___ EXCERPTED RECORDS

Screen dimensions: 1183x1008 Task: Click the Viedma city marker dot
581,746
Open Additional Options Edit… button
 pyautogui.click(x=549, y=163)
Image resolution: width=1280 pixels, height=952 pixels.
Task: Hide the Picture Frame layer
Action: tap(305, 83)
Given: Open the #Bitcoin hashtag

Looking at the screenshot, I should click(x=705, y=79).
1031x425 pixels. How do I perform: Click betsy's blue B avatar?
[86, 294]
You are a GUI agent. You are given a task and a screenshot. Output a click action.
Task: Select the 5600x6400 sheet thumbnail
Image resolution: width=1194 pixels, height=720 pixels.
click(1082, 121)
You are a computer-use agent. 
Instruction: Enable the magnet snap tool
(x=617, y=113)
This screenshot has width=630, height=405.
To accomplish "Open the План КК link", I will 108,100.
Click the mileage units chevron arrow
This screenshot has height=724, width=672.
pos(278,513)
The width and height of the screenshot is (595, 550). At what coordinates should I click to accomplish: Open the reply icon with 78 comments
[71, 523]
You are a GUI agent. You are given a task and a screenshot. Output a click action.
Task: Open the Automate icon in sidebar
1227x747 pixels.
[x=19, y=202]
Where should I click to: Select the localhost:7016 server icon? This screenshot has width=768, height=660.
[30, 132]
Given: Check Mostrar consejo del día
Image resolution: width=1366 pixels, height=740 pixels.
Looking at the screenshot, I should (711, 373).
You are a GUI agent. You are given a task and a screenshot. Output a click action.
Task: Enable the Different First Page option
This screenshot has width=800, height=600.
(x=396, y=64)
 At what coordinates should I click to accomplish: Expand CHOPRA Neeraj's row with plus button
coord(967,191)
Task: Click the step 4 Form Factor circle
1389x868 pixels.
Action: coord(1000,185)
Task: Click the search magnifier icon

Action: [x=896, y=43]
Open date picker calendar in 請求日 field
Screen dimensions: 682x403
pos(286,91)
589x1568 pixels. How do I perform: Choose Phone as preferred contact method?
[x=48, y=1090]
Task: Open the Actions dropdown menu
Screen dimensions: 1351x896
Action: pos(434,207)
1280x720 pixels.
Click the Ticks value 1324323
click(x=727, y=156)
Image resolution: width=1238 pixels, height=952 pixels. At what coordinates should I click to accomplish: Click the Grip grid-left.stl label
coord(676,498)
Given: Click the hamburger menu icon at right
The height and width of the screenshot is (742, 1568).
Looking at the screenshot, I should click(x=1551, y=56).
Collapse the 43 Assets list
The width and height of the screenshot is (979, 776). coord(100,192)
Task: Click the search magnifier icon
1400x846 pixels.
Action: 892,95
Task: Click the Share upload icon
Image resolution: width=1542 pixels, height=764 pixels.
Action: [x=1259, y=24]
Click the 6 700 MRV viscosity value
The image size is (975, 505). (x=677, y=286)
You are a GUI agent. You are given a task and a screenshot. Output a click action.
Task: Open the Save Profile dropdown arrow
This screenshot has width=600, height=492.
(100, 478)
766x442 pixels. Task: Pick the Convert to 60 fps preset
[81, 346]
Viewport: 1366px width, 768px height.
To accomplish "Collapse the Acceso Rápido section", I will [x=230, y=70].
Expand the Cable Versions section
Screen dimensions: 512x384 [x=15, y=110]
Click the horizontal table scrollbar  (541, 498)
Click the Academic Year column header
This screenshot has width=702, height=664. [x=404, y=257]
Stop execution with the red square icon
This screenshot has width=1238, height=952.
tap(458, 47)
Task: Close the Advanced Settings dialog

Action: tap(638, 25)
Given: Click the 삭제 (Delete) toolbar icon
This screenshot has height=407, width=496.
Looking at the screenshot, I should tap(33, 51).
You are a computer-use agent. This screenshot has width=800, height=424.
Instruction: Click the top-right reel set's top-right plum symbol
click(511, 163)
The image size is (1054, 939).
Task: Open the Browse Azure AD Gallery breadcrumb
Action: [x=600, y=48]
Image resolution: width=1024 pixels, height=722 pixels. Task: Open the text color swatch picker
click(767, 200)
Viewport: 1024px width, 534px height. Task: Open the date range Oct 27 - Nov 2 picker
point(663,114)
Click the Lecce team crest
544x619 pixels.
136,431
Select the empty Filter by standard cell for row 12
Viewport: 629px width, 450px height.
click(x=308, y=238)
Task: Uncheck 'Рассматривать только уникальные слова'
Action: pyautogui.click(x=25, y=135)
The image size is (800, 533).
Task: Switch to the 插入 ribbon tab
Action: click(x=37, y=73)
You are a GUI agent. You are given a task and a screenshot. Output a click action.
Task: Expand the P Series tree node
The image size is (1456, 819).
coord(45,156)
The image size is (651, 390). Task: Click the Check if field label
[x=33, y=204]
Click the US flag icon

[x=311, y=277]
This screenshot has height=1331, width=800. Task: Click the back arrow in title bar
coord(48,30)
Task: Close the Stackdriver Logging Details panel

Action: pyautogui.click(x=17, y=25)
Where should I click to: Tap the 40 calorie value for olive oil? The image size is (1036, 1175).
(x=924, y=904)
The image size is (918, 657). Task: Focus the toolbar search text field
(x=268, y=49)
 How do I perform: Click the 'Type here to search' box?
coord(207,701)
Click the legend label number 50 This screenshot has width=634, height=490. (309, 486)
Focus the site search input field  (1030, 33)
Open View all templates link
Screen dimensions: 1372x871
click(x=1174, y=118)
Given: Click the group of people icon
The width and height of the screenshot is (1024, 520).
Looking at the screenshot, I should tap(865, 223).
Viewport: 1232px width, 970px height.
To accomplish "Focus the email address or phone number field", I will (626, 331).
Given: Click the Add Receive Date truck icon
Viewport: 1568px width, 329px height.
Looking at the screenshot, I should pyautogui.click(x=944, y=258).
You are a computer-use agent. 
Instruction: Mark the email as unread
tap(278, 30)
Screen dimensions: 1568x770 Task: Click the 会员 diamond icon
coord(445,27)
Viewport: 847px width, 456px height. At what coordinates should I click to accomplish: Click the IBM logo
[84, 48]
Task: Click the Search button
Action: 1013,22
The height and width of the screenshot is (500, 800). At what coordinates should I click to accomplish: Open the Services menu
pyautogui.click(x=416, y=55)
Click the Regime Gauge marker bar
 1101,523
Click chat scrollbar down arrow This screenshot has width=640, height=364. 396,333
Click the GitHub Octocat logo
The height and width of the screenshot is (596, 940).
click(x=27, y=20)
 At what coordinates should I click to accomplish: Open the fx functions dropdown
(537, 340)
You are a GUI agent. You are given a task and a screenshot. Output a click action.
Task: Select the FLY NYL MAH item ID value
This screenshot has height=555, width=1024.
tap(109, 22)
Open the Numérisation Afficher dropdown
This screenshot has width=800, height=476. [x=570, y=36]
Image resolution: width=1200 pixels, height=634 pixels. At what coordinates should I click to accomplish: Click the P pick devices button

______

_ACTIVITY_
Go through the data above and copy each line in which "number" appears.

_ANSWER BOX_
Click the legend label number 50 This screenshot has width=634, height=490. (309, 486)
To accomplish "Focus the email address or phone number field", I will (626, 331).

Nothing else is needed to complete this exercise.